[Records for processing]

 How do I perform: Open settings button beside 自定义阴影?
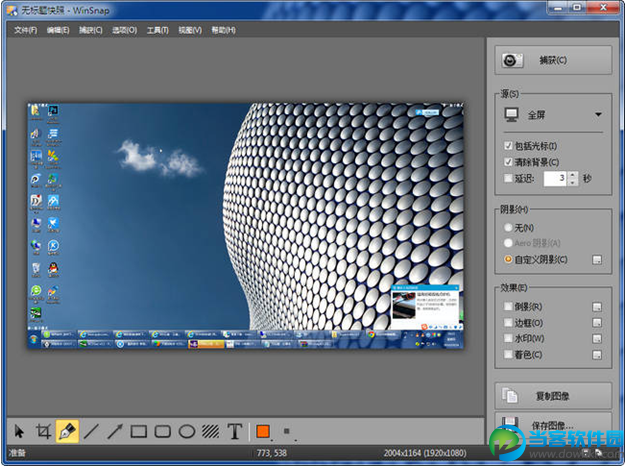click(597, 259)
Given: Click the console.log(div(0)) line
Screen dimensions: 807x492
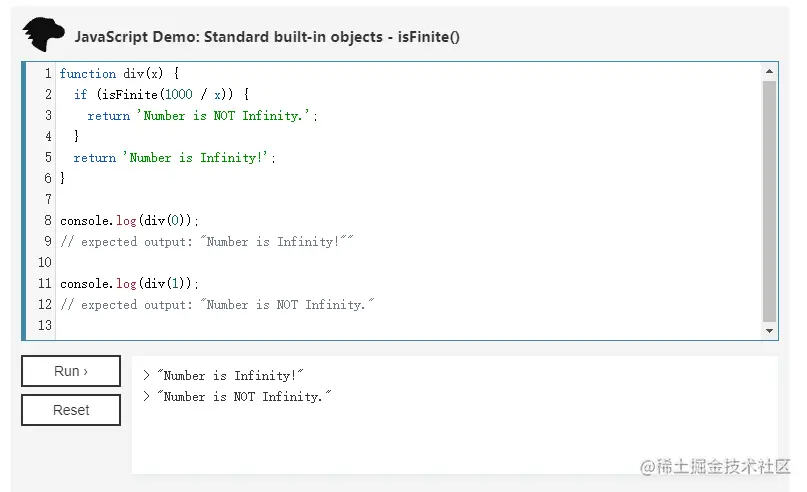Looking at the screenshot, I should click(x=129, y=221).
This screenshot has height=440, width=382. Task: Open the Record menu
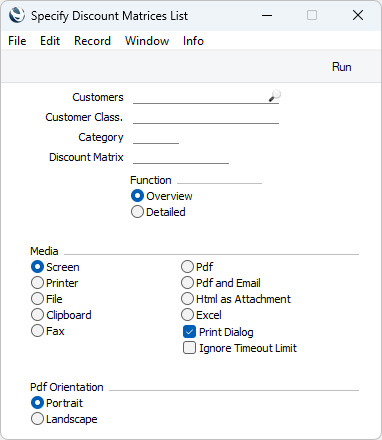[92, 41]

[/Records for processing]

_About this exercise_. Beginning with the line that contains "This screenshot has" and ending with the last line of the entries above, repeat each line exactly, but not the pictures.

_Answer to this problem_.
This screenshot has height=440, width=382. Task: Open the Record menu
[92, 41]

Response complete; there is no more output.